女性同士の恋愛やセックスの描き方については、たとえばこのような場面(下巻pp. 98-99)がきわだっています。

いきなり立ったままの姿勢で、背後から指が挿し込まれた。最初から最後まで濡れ続けていたわたしの性器は何の痛みも感じることなく滑らかにその侵入を受け入れ、ただの一撃で達してしまった。それは銃口のようにつめたくて容赦がなく、蝋燭のように熱く燃えていた。わたしは低くうめいてその場に崩折れた。彼女が指を抜き取ったあとで、痙攣がやって来た。
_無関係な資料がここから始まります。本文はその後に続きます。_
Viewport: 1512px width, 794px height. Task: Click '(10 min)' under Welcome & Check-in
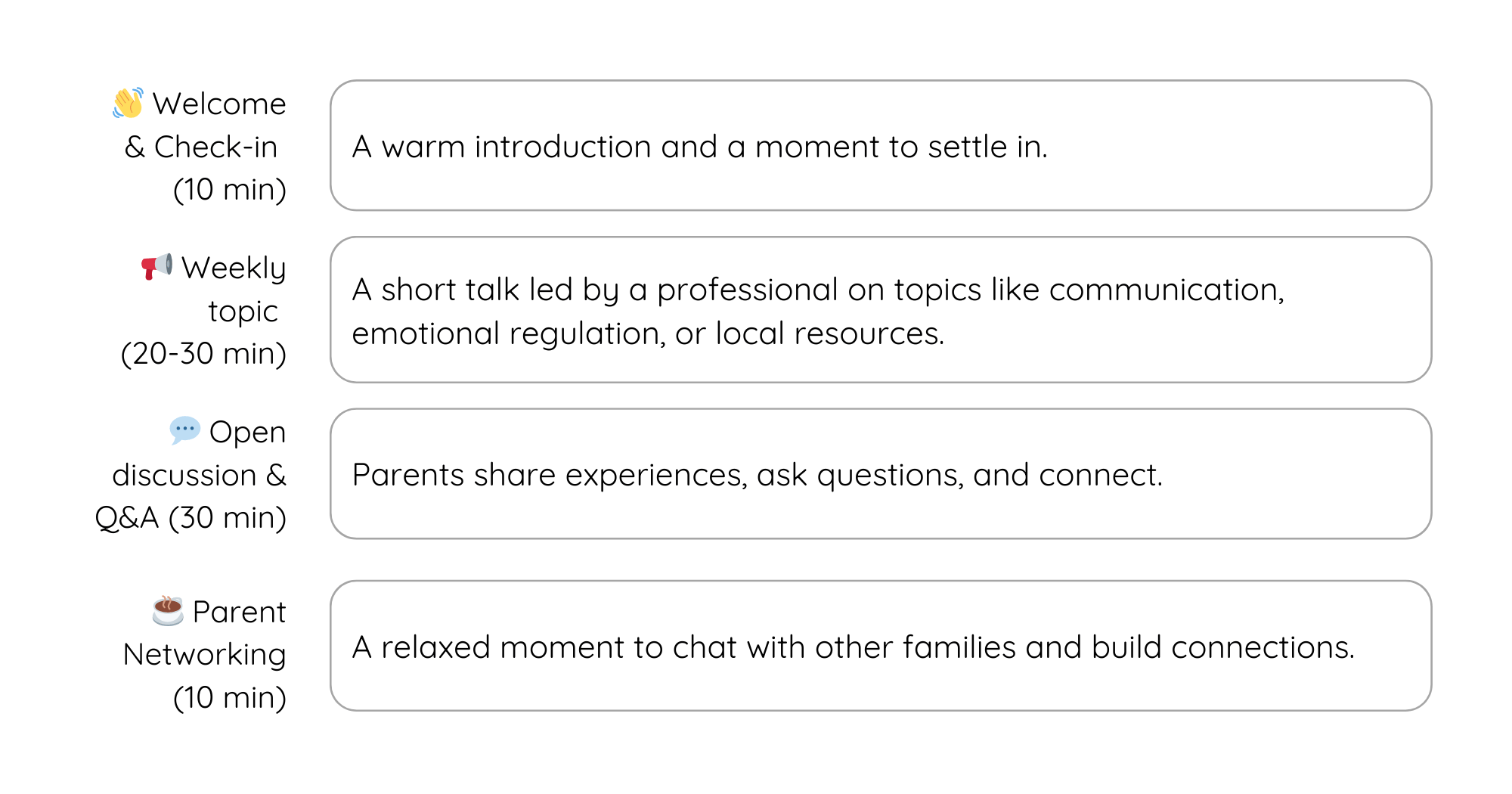[230, 189]
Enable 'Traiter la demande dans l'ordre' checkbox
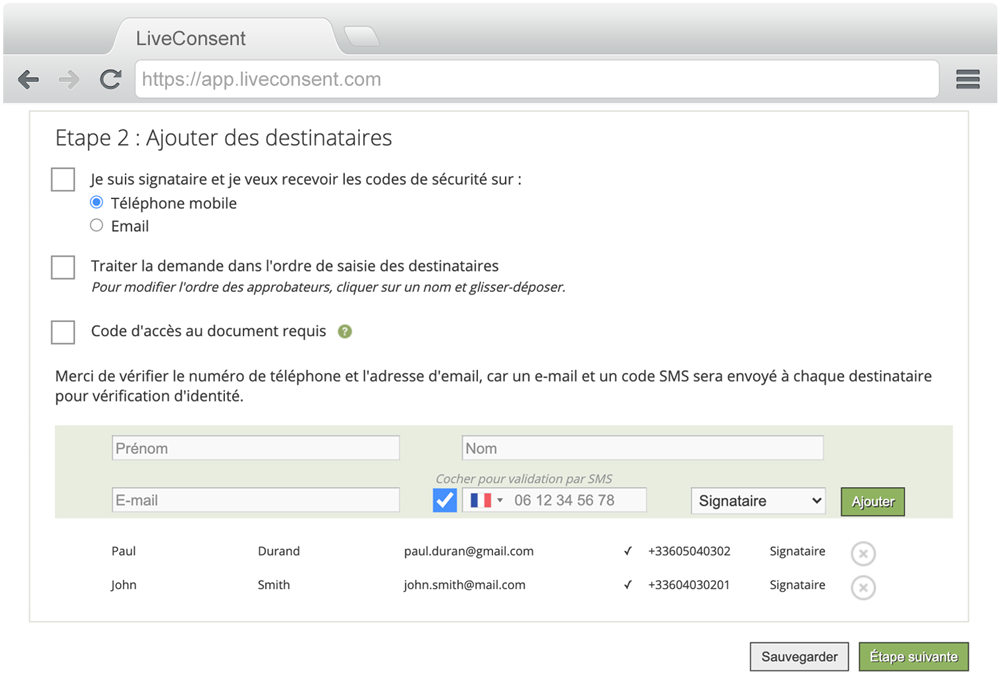The height and width of the screenshot is (686, 1000). coord(63,267)
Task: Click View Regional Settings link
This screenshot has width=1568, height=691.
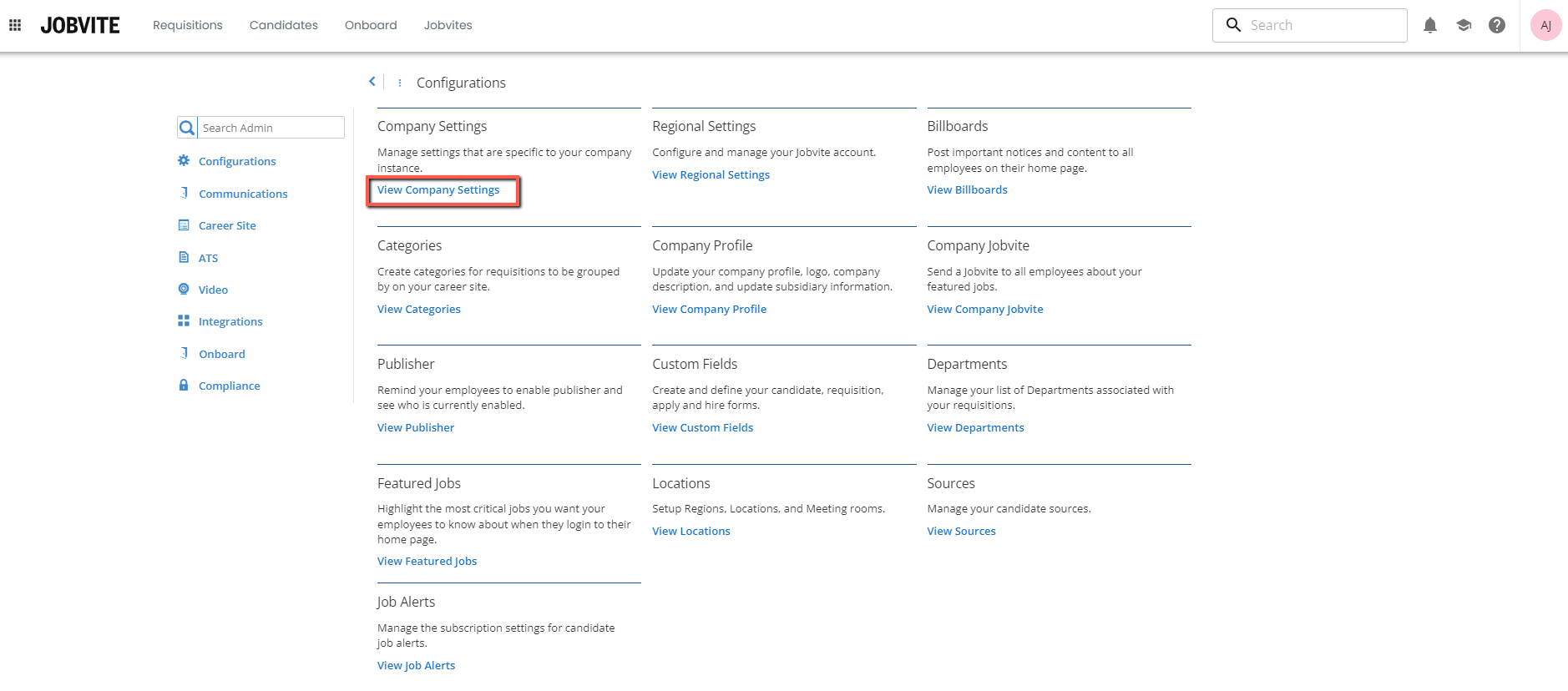Action: click(x=711, y=174)
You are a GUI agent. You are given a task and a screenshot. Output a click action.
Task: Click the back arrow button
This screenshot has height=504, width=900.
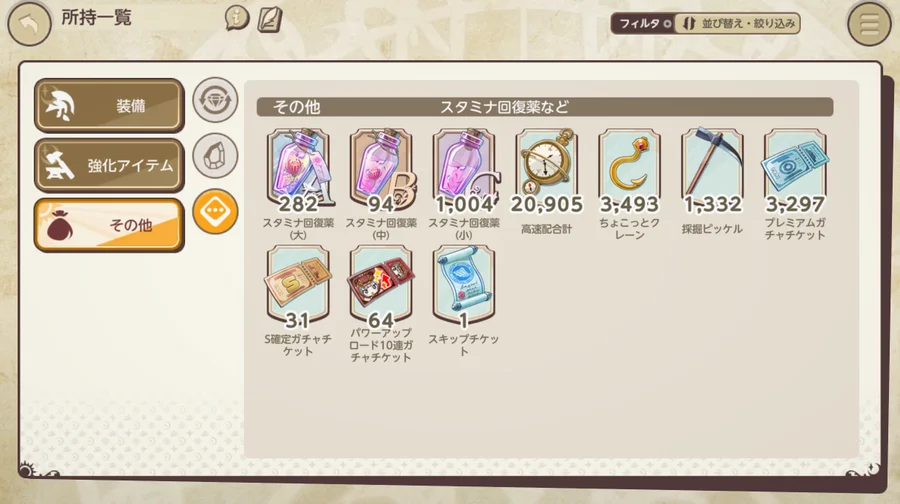[29, 24]
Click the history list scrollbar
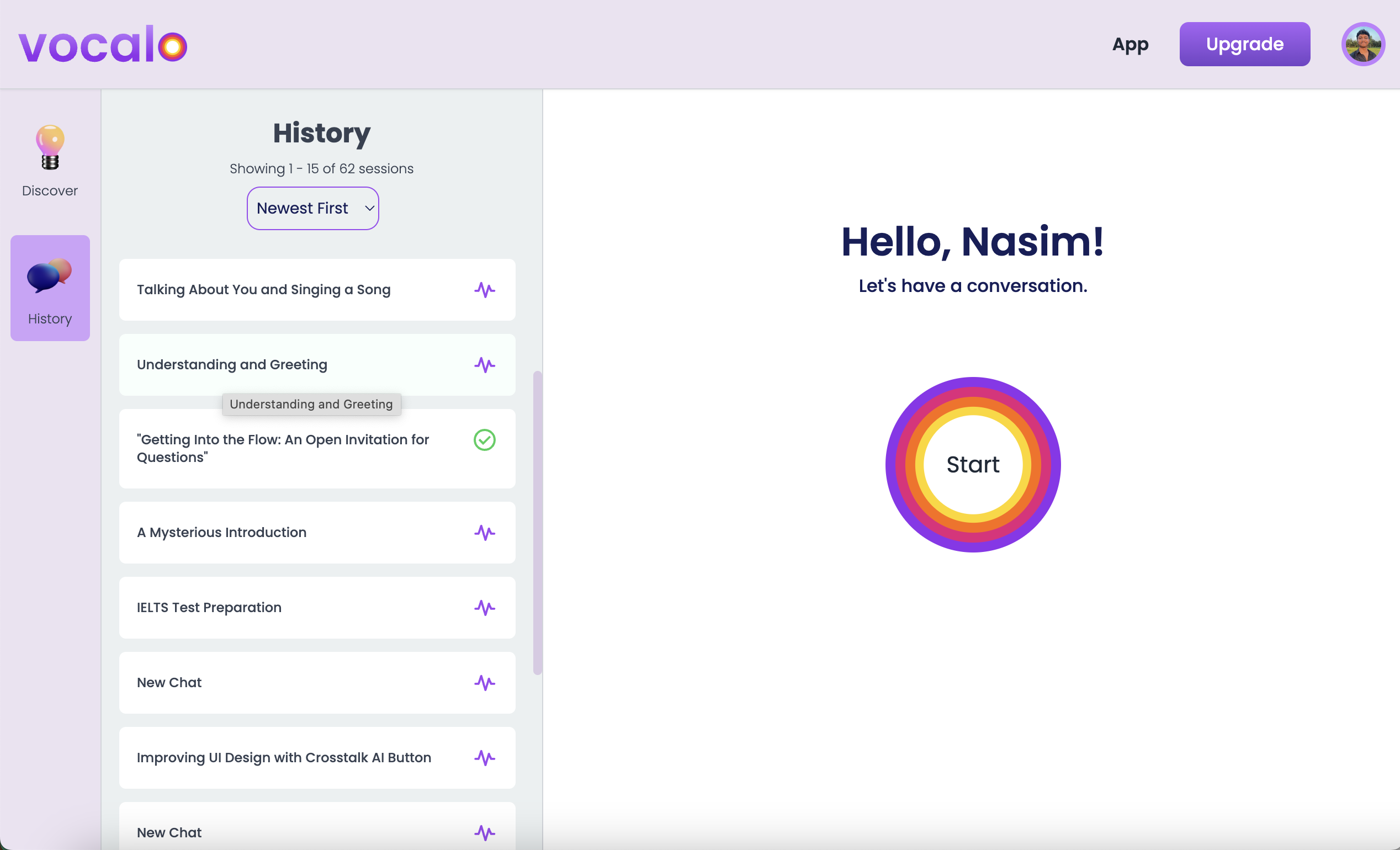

火柱で掻き回されたような強い刺激と、これまでに一度も感じたことのないような激しい快感が、全身を津波のように駆け抜けていった。わたしは冷蔵庫を抱きしめるような格好で悶えながら、しばらくのあいだうめき続けていた。抱かれたというより、罰されたような気がした。

おそろしいまでのリアリティ。このリアルさが男性や、男性としかセックスしたことのない女性にどれだけ伝わるのかは正直わかんないんですが。これだけの鮮烈な描写をほどこしつつ、別に同性愛がメインテーマではないという贅沢さもおもしろかったです。

実のところ上巻前半で伽椰が語る(女同士の)恋愛観には凡庸さや陳腐さも感じないではなかったんですよ。しかし、最後まで読むと「あれもひとつの伏線だったのでは」とわかる仕掛けになっています。そんなところもまたよかった。

村上春樹風な読みやすさ

作品は全8章から成り、伽椰の章と鍵人の章が交互に一人称視点で綴られたのち、2人の物語がひとつに統一されてクライマックスを迎えます。どこか『世界の終りとハードボイルド・ワンダー・ランド』を思わせる構成ですし、「オニオングラタンスープ同盟」(下巻p. 404)に代表されるさらりとしたユーモアもまた、村上春樹テイストです。この物語はある種の幻想的な冒険譚でもあるので、こうした語り口が非常によく合っていたと思います。これまで中山可穂作品を読んだことのない人にも、とっつきやすいんじゃないかな。

まとめ

奇抜な着想を端正な筆致で長篇小説へと昇華させた、ユニークな作品。読みやすいのにずっしりとした手応えがあり、長い物語を読むたのしさが存分に味わえます。後半での謎解きにほんの少し荒さは感じられますが、ジェットコースター展開の醍醐味はじゅうぶんあるし、同性愛描写も秀逸でした。ただの恋愛もの・レズビアンものでは飽き足りない方に超おすすめです。